**Письменное задание 1**. Продублируйте строки листинга, начиная со строки, которая содержит «Where can I get more information? (721, 717)», и заканчивая последней строкой листинга, включая обе границы.

**Избранный фрагмент**.
>>

В письмах из Лиона содержится еще один привлекающий внимание эпизод: посещение скульптора, который до приезда во Францию «в Италии образовал свой резец по моделям древних художников». «Ныне мало работаю, сказал он, будучи принужден (здесь он вздохнул) часто вооружаться и ходить на караул, так как и все прочие граждане. Вид недоделанных статуй приводит меня в уныние. Ах, государи мои! вы не можете войти в чувство художника, отвлекаемого от работы! — Ты истинный художник! думал я» (201). Мы привели этот эпизод как иллюстрацию методов работы Карамзина над реальным материалом. Разговор, подобный приведенному в лионском письме, видимо, действительно происходил. Однако произошел он не в Лионе, а в Париже. В Париже Карамзин встречался с Михаилом Ивановичем Козловским. Козловский провел пять лет (1774–1779) в Италии, где «упражнялся в копировании античных статуй» и «изучении антиков». В 1788 г. Козловский был отправлен в Париж в качестве инспектора при русских молодых скульпторах. О том, что жалобы, сходные с теми, которые высказывал лионский скульптор, Карамзин мог слушать именно от Козловского, свидетельствует донесение последнего в петербургскую Академию: «Здесь воспоследовала перемена большая — граждане взяли оружие и содержат сами караул и нас к тому принуждают, не принимая никаких отговорок, на что пенсионеры императорской Академии Художеств крайне ропщут, ибо стоит им каждая неделя — 6 франков, а самим ходить, казалось бы, непристойно с ружьем в чужом отечестве, для сей причины был я у нашего посланника, сказывал ему, что нас императорская Академия не с тем сюда прислала, чтобы нам ружье здесь носить, и просил его, чтобы нас защитил, на что его превосходительство не дал никакого решения, и мы теперь все должны исполнять, что нам прикажут» [155]. И содержание письма, и совпадение оценок таланта (ср. в парижском письме о Козловском: «Русский Артист с великим талантом», зд.: «истинный художник») наводят на мысль о чисто литературном характере эпизода с лионским скульптором.

<<

**Данные для обработки**.

>>

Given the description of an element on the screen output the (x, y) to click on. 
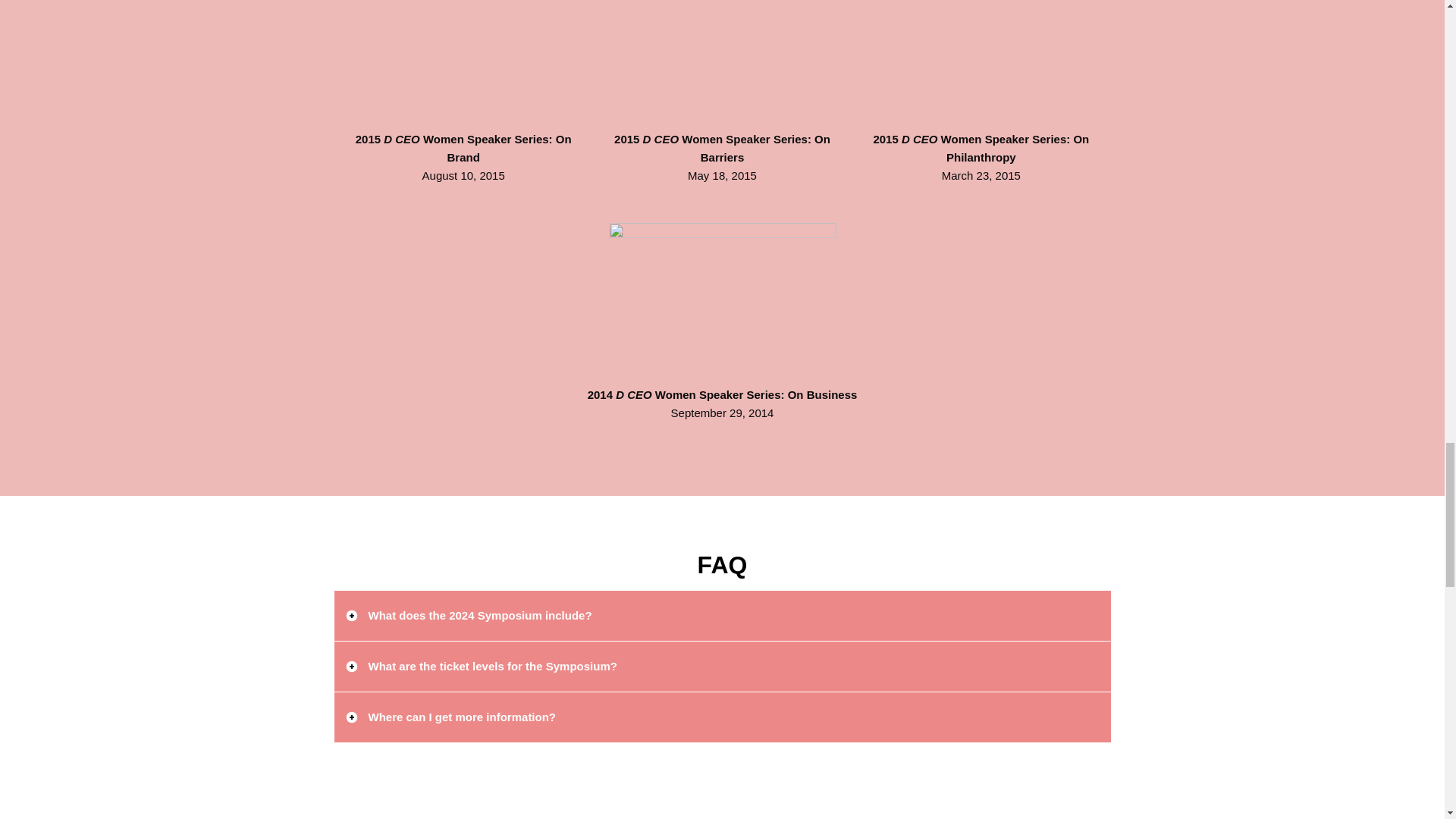
Where can I get more information? (721, 717)
What does the 2024 Symposium include? (721, 615)
What are the ticket levels for the Symposium? (721, 666)
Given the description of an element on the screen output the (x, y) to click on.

<<

**Письменное задание 2**. Сколько лет, согласно избранному фрагменту, Козловский провел в Италии?

**Образец ответа 1**.
Where can I get more information? (721, 717)
What does the 2024 Symposium include? (721, 615)
What are the ticket levels for the Symposium? (721, 666)
Given the description of an element on the screen output the (x, y) to click on.

**Образец ответа 2**. Пять лет, с 1774 по 1779 год.